EXERCISE DESCRIPTION » Set down the full listing exactly, character for character.

PROVIDED ENTRIES »
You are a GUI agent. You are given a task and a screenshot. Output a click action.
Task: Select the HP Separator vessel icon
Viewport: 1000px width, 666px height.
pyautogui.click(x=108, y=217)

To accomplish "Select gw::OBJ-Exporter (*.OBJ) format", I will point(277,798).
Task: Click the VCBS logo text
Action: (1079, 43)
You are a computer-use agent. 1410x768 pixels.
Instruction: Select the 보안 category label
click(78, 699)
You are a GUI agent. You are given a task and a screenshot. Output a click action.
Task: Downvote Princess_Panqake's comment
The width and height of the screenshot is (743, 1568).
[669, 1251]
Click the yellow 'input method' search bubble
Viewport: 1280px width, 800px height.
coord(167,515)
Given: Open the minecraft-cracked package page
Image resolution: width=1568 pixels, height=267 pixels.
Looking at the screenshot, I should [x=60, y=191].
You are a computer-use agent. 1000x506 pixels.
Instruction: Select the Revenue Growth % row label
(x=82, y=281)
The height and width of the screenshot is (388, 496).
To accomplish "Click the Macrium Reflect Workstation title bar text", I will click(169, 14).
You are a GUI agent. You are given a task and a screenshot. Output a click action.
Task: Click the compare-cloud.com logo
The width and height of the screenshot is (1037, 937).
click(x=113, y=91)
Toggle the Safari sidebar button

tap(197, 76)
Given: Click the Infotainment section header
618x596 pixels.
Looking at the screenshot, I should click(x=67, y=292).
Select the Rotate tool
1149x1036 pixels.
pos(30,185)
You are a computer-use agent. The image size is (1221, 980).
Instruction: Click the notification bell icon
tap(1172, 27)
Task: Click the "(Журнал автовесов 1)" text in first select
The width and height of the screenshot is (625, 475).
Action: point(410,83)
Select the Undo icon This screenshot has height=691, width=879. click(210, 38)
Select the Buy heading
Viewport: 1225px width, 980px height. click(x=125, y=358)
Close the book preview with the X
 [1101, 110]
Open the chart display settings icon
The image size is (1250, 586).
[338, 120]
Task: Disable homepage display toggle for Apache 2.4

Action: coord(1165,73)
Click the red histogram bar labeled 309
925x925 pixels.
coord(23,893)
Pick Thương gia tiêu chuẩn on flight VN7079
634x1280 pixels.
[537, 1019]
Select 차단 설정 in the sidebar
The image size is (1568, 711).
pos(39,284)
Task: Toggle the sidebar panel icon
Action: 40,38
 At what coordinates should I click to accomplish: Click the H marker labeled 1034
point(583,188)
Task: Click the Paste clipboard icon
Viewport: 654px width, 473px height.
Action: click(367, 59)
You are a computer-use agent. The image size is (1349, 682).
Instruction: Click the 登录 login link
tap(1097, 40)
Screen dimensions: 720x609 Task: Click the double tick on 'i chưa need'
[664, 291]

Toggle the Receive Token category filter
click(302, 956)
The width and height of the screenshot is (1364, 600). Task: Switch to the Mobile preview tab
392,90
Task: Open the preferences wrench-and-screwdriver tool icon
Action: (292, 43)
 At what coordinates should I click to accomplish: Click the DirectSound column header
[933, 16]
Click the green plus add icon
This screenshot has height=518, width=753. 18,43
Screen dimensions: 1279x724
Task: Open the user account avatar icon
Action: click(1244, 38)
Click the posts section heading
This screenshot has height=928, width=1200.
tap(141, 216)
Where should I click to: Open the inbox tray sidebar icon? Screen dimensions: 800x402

ANSWER FOR THIS EXERCISE »
You are a GUI agent. You are given a task and a screenshot. Output a click action.
Task: Select the HP Separator vessel icon
Viewport: 1000px width, 666px height.
pyautogui.click(x=108, y=217)

To accomplish "Select gw::OBJ-Exporter (*.OBJ) format", I will point(277,798).
Task: Click the VCBS logo text
Action: (1079, 43)
You are a computer-use agent. 1410x768 pixels.
Instruction: Select the 보안 category label
click(78, 699)
You are a GUI agent. You are given a task and a screenshot. Output a click action.
Task: Downvote Princess_Panqake's comment
The width and height of the screenshot is (743, 1568).
[669, 1251]
Click the yellow 'input method' search bubble
Viewport: 1280px width, 800px height.
coord(167,515)
Given: Open the minecraft-cracked package page
Image resolution: width=1568 pixels, height=267 pixels.
Looking at the screenshot, I should [x=60, y=191].
You are a computer-use agent. 1000x506 pixels.
Instruction: Select the Revenue Growth % row label
(x=82, y=281)
The height and width of the screenshot is (388, 496).
To accomplish "Click the Macrium Reflect Workstation title bar text", I will click(169, 14).
You are a GUI agent. You are given a task and a screenshot. Output a click action.
Task: Click the compare-cloud.com logo
The width and height of the screenshot is (1037, 937).
click(x=113, y=91)
Toggle the Safari sidebar button

tap(197, 76)
Given: Click the Infotainment section header
618x596 pixels.
Looking at the screenshot, I should click(x=67, y=292).
Select the Rotate tool
1149x1036 pixels.
pos(30,185)
You are a computer-use agent. The image size is (1221, 980).
Instruction: Click the notification bell icon
tap(1172, 27)
Task: Click the "(Журнал автовесов 1)" text in first select
The width and height of the screenshot is (625, 475).
Action: point(410,83)
Select the Undo icon This screenshot has height=691, width=879. click(210, 38)
Select the Buy heading
Viewport: 1225px width, 980px height. click(x=125, y=358)
Close the book preview with the X
 [1101, 110]
Open the chart display settings icon
The image size is (1250, 586).
[338, 120]
Task: Disable homepage display toggle for Apache 2.4

Action: coord(1165,73)
Click the red histogram bar labeled 309
925x925 pixels.
coord(23,893)
Pick Thương gia tiêu chuẩn on flight VN7079
634x1280 pixels.
[537, 1019]
Select 차단 설정 in the sidebar
The image size is (1568, 711).
pos(39,284)
Task: Toggle the sidebar panel icon
Action: 40,38
 At what coordinates should I click to accomplish: Click the H marker labeled 1034
point(583,188)
Task: Click the Paste clipboard icon
Viewport: 654px width, 473px height.
Action: click(367, 59)
You are a computer-use agent. The image size is (1349, 682).
Instruction: Click the 登录 login link
tap(1097, 40)
Screen dimensions: 720x609 Task: Click the double tick on 'i chưa need'
[664, 291]

Toggle the Receive Token category filter
click(302, 956)
The width and height of the screenshot is (1364, 600). Task: Switch to the Mobile preview tab
392,90
Task: Open the preferences wrench-and-screwdriver tool icon
Action: (292, 43)
 At what coordinates should I click to accomplish: Click the DirectSound column header
[933, 16]
Click the green plus add icon
This screenshot has height=518, width=753. 18,43
Screen dimensions: 1279x724
Task: Open the user account avatar icon
Action: click(1244, 38)
Click the posts section heading
This screenshot has height=928, width=1200.
tap(141, 216)
Where should I click to: Open the inbox tray sidebar icon? Screen dimensions: 800x402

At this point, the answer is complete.